DASは秘密兵器にあらず? すでに使用していたサスペンションの”拡張ツール”か
今季のF1プレシーズンテストではメルセデスのDASが注目されたが、メルセデスは以前から類似のシステムを使用していた可能性がある。
Mercedes AMG F! W11 DAS ackerman details
Giorgio Piola
ジョルジョ・ピオラ【F1メカ解説】
Analysis provided by Giorgio Piola
2020年のF1プレシーズンテストで、メルセデスが新車W11に”DAS”(二重軸ステアリング)と呼ばれるシステムを搭載したことで話題となった。
オンボード映像では、ルイス・ハミルトンとバルテリ・ボッタスがステアリングホイールを押したり引いたりしている様子が捉えられた。
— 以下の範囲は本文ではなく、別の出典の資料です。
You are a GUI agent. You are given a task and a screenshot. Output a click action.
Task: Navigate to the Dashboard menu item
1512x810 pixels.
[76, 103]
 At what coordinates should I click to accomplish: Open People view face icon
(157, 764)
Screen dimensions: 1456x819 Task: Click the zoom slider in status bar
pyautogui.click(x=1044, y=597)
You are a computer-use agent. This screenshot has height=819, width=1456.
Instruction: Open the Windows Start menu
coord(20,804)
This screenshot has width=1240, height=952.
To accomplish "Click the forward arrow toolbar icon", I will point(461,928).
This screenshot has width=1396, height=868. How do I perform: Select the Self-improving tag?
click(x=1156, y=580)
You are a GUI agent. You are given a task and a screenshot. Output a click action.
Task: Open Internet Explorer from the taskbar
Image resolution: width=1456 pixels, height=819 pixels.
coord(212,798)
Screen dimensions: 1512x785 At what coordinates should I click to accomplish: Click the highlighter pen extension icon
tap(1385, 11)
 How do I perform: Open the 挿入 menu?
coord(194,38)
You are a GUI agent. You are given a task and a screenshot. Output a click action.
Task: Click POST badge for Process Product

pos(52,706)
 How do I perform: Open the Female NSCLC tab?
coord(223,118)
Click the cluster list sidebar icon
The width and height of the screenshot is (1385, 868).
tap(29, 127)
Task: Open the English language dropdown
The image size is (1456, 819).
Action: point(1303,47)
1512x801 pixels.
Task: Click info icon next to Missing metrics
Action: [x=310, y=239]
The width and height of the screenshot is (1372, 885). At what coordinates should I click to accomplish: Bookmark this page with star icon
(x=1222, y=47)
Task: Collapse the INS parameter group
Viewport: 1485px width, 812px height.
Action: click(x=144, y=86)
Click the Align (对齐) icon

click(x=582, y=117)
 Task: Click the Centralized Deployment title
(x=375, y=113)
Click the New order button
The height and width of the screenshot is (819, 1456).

これにより、フロントホイールのトー角を調整しているとみられる。
FIAはDASについて、技術的にはレギュレーションに違反していないと考えているものの、一部のライバルチームは依然としてその合法性に疑問を抱いている。
実際、開催中止となったオーストラリアGPでメルセデスがDASを使用した場合、レッドブルは抗議をするつもりだったようだ。
DASがメルセデスの”奇策”だと考える人がいるかもしれない。しかしDASは技術革新のメインではなく、チームにとってさらに役立つソリューションが隠されている可能性がある。
昨年のマシン『W10』のサスペンションと比較すると、DASは完全に新しいシステムではなく、すでにメルセデスが使用していたシステムの単なる”拡張”であると考えられる。
問題のシステムは、アッカーマン・アングルの調整に関連しているようだ。アッカーマン・アングルとは、ステアリングを切った時の左右のフロントタイヤの切れ角の差だ。コーナーの半径・速度に応じてこれを調整することができれば、タイヤの寿命やコーナリングでのパフォーマンスを向上させることができる。
メルセデスは独創的なサスペンションの形状とシステムを採用することで、ステアリングの角度に応じてアッカーマン・アングルの調整を可能としているようだ。
昨年型のサスペンションシステムを比較すると、このシステムは2019年の時点ですでに搭載されていたことが分かる。DASは単に、ジグソーパズルの別のピースであり、よりアグレッシブなセッティングを施しても、ストレートでそれを手動でリセットできるようになるはずだ。これによりコーナリングでのパフォーマンスを段階的に向上させた上で、直線速度も向上。タイヤの摩耗も抑えることができる。
DASは、レギュレーションが比較的安定している中であっても、チームが創意工夫を凝らすことができるという例のひとつだろう。
メルセデスが先駆者なのかもしれないが、こうしたサスペンションシステムを使用しているのはメルセデスだけではないと考えられている。
Ferrari SF1000 front suspension
Photo by: Giorgio Piola
フェラーリも独自バージョンのサスペンションシステムを使用していると見られる。昨シーズンのマシン『SF90』には、ステアリングシステムに複雑なパーツが取り付けられていた。そして今季のマシン『SF1000』の設計時にシステムが最適化されたようだ。
フェラーリは過去にDASと類似したシステムの開発を検討していたと明かしている。彼らもFIAとそのコンセプトについて交渉をしてきたと考えられ、仮にフェラーリがDASの搭載を決めた場合、他チームよりも有利な立場に立つことができるだろう。
DASの開発を進めるチームが出てくるかどうかは、おそらく以下の要素が影響してくると見られる。
ひとつはシーズンが再開されメルセデスに対して正式な抗議がなされた時に、その結果がどうなるか。そして、DASを搭載するためにマシンのフロント部分を変更するコストやDASの開発コストを許容できるか。DASを搭載したことで増加する重量を相殺できるほどのパフォーマンス向上が見込めるかどうかに左右されるだろう。